■ BRIEF ■
Would you return exactly the lines below from the line with "Where should I click to: Click" through the line with "The image size", both included, and nothing else, leaving out the pictures?

■ RECORDS TO USE ■
=====

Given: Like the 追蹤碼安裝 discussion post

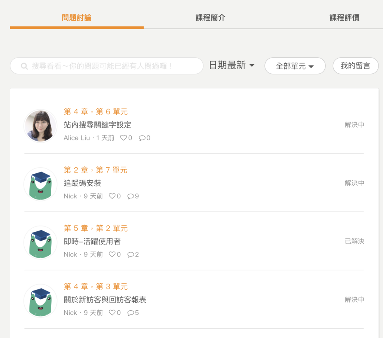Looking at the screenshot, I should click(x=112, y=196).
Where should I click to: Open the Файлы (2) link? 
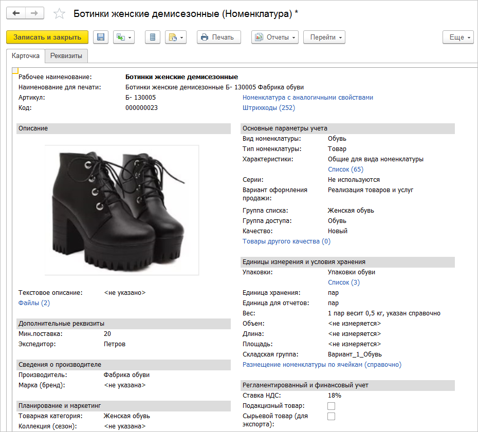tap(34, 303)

=====

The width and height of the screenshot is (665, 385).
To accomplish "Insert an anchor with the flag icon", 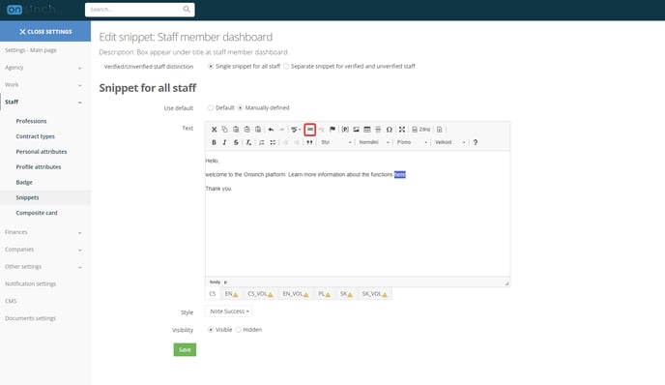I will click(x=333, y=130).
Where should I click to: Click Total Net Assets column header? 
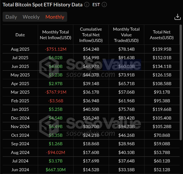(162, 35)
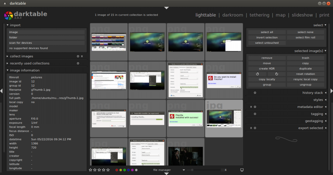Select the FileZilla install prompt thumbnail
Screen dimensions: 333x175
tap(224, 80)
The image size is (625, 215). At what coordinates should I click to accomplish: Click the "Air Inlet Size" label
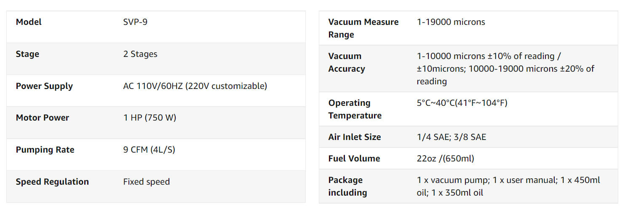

=====

■ OUTPUT BELOW ■
Where should I click to: Click Total Net Assets column header? 
(162, 35)
Select the FileZilla install prompt thumbnail
Screen dimensions: 333x175
tap(224, 80)
The image size is (625, 215). At what coordinates should I click to accomplish: Click the "Air Inlet Size" label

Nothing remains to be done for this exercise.